Provided passage
---
{{announcement.body}}
{{announcement.title}}

Deciphering Data to Uncover Hidden Insights: Understanding the Data

DZone 's Guide to

Deciphering Data to Uncover Hidden Insights: Understanding the Data

In this article, we will walk you through the process of deciphering data in order to uncover hidden insights from their data.

· Big Data Zone ·
Free Resource
" The best vision is insight" – Malcolm Forbes.

By Ranjith Udayakumar, Alibaba Cloud Tech Share Author. Tech Share is Alibaba Cloud's incentive program to encourage the sharing of technical knowledge and best practices within the cloud community.

When it comes to data analytics for enterprises, nothing is more important than making accurate and reliable inferences from data. It is no surprise that enterprises are investing heavily in big data analytics as they can reap large profits with accurate insights. However, this is often easier said than done. Data collected from real-world applications is affected by many variables, making data prediction challenging. Regardless, data analytics remains essential for many, if not all, businesses around the world.

In this article, I will walk you through the process of deciphering data for uncovering hidden insights.

Is This Article for Me?

This article is meant for everyone! This includes students who just want to familiarize themselves with general concepts, professional data analysts who want to learn new ways to analyze data, and business decision makers who want to know how to get better insights from business data.

Prerequisites

This article covers the overall process of deciphering data from conceptual, practical, and best practice perspectives. Anyone with valid data can use this article as a guide to get insights from data with the help of open-source technologies. However, in this tutorial, I'll be using Alibaba Cloud QuickBI.

To use Alibaba Cloud QuickBI, you need to do the following:

  1. Create Account in Alibaba Cloud.
  2. Add a valid Payment Method to your account.
  3. Enroll yourself for a free trial of QuickBI Pro in your console.

Overview of the Article

For this article, we are going to be looking at:

  1. Domain - BFSI (Banking, Financial Services, and Insurance)
  2. Modules - From Understanding Data to Visual Stories
  3. Use cases - ATM Analytics, Customer 360

We will be covering the entire process of deciphering data. The overall process involves:

  1. Understanding the data
  2. Wrangling the data according to your business scenario (if needed)
---
Data provided
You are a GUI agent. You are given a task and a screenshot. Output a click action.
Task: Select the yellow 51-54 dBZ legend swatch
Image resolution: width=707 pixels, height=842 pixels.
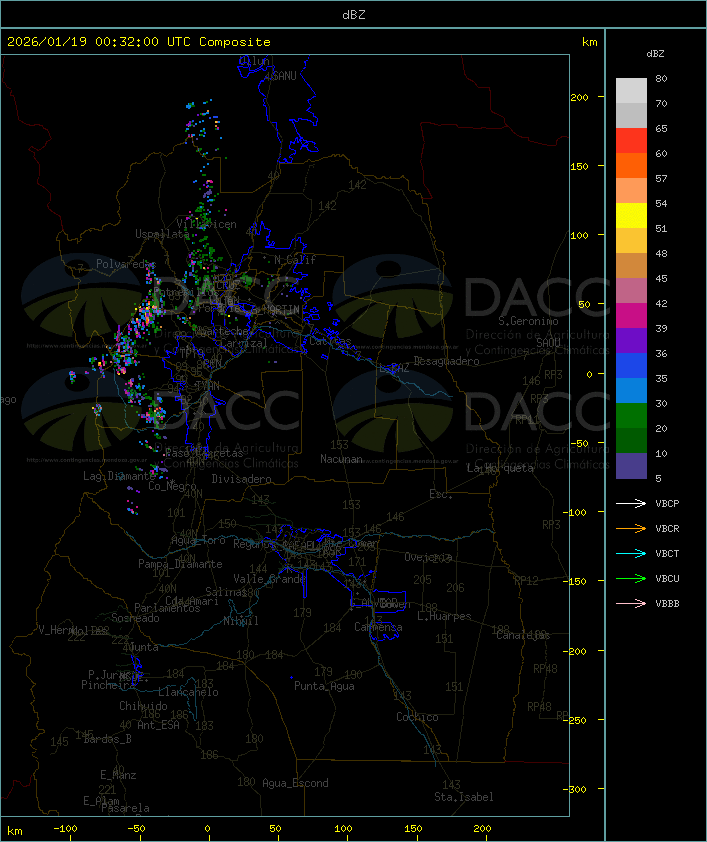631,216
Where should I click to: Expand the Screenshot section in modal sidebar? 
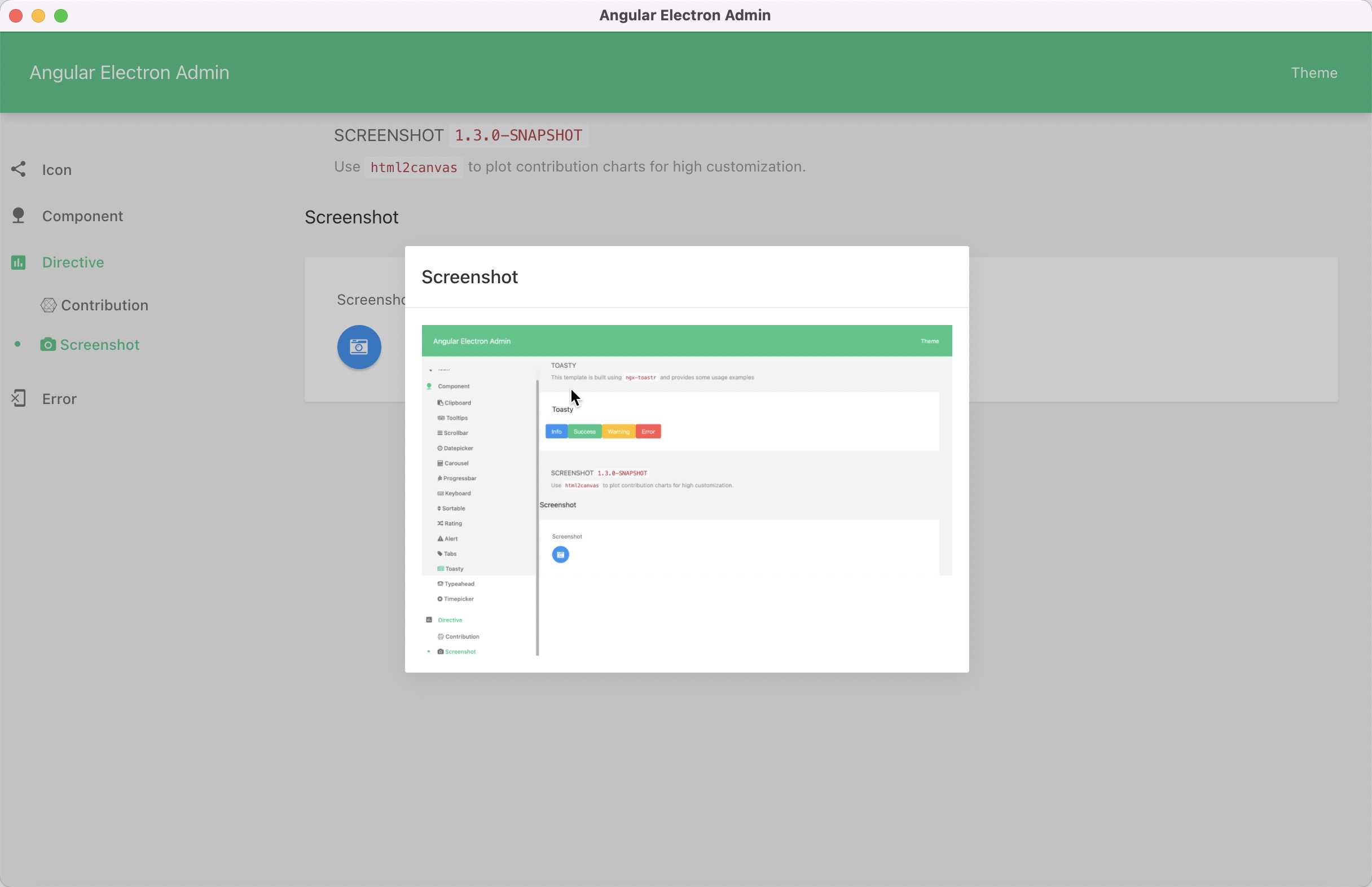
---
Exercise objective
Print the portion of the data-deciphering article that begins at the words "Is This Article" and stops after "using Alibaba Cloud QuickBI.", keeping every character unchanged.

Written response
Is This Article for Me?

This article is meant for everyone! This includes students who just want to familiarize themselves with general concepts, professional data analysts who want to learn new ways to analyze data, and business decision makers who want to know how to get better insights from business data.

Prerequisites

This article covers the overall process of deciphering data from conceptual, practical, and best practice perspectives. Anyone with valid data can use this article as a guide to get insights from data with the help of open-source technologies. However, in this tutorial, I'll be using Alibaba Cloud QuickBI.